You know what's come next. It was not a happy surprise to learn that the mouse had had babies, since, among other problems, it pushed back our release date by several weeks. The mice were exceptionally tiny balls of fluff that I never saw, but that
bunnyhugger was able to return to the wooden birdhouse the adult mice set up as their nest. There's more here but it's sad and we've had enough of that.
This week, we figured, the baby mice would have aged enough to be mobile and maybe come out on their own. And Monday night what do you know but they did. I saw a little ball of brown energy and worry running on the wheel, and before much longer we saw both of them at once, plus an adult mouse, so we know we're not merely misidentifying them all.
Their great cuteness, and unexplained lack of fear of us, makes a strong case for keeping them as pets. Especially considering deer mice in captivity enjoy a good lifespan of up to eight years --- this is as much as quadruple a house mouse's --- but they would be a lot of trouble to keep as pets. Given how much emotional wrenching we've dealt with lately --- the past month and the past decade --- having a couple balls of happy little running fluff has been rejuvenating.

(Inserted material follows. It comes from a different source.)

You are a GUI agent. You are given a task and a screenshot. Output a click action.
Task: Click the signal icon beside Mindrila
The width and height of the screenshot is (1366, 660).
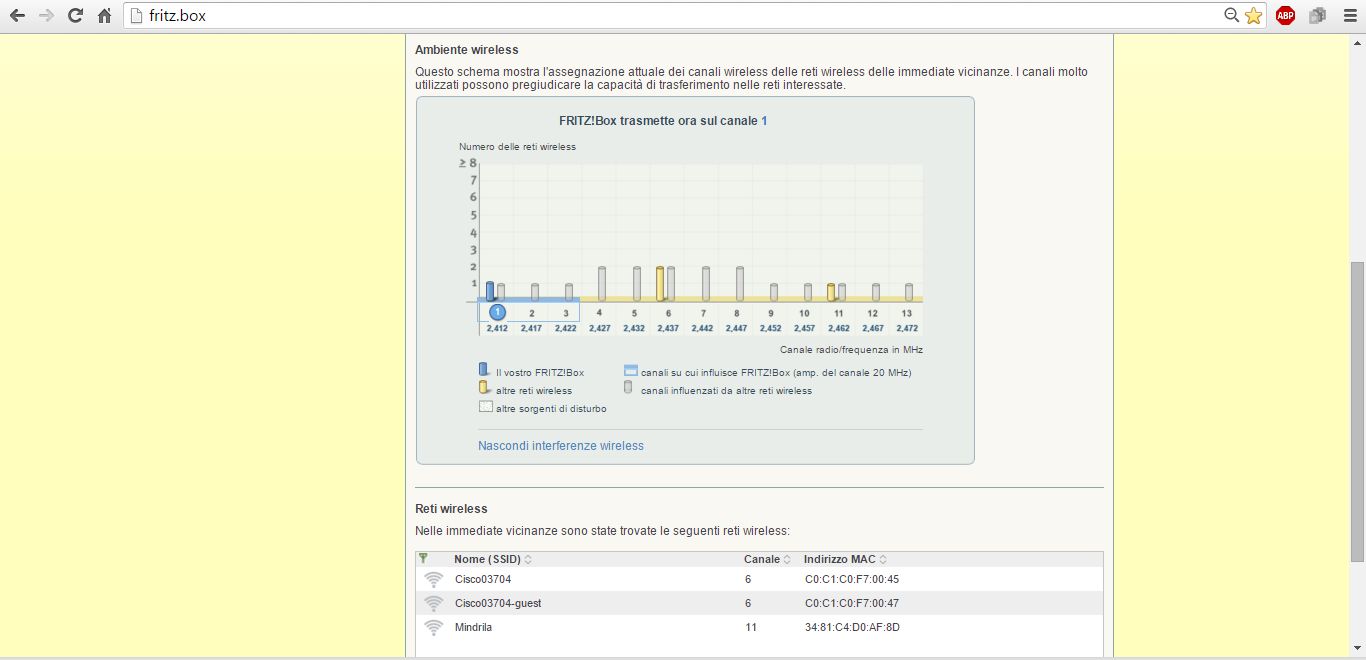coord(433,628)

All going well we'll scout a place to set them soon, and release them soon after that, and they won't live to be eight years old but they'll have more than a couple square feet to be mice in, and things to do besides tear apart toilet-paper tubes and run a wheel. Why can't something ever be just the good parts?
Closing out now our visit that day to The Arcade, when the dream of a new league was a mere fancy. Now, what might be coming up next on the photo roll? We're in October, so amusement parks aren't really in season, but more pinball right after this? What could possibly happen ...
And what's this? Why somehow Velveteen the disapproving plush rabbit is here! That's great!
Here she is, encouraging you to be very tempted to hug but afraid what might happen if you do!
And here's Velveteen hard at work destroying castles on Medieval Madness. You know this is a thoughtful composition because the pinball machine is going straight up, indicating how doing well in the game is an uphill struggle.
Velveteen surveys the game floor from the balcony, where the furries gathered with food and costume gear and stuff.
And here she looks out over the decorated balcony. We can't quite say she likes what she sees, as there isn't a FunHouse below.
The Arcade hosts a lot of parties with a lot of kids who don't see any reason not to push the bright shiny button, such as the one to start a game, but also no reason to walk away once they're bored, strategies that work fine for a video game where you eventually lose your last life but that turn pinball games into a long wait of wondering where the four-player group that finished ball one has gone. This sign is definitely not a futile way of dealing with that.
Trivia: International Latex Corporation's initial, July 1965, contract with NASA was to supply two suits built and sized to astronauts Richard Gordon and Dave Scott, for a price of $89,981 total (something like three-quarters of a million in today's currency). Joe Kerwin and Michael Collins would be added later. Source: Lunar Outfitters: Making the Apollo Space Suit, Bill Ayrey. Gordon, Scott, and Collins would all fly to the Moon, though never on the same mission; Kerwin would fly Skylab.
Currently Reading: Walt Kelly's Pogo and Albert: Dreamin' of a Wide Catfish, Walt Kelly. Editor Mark Burstein.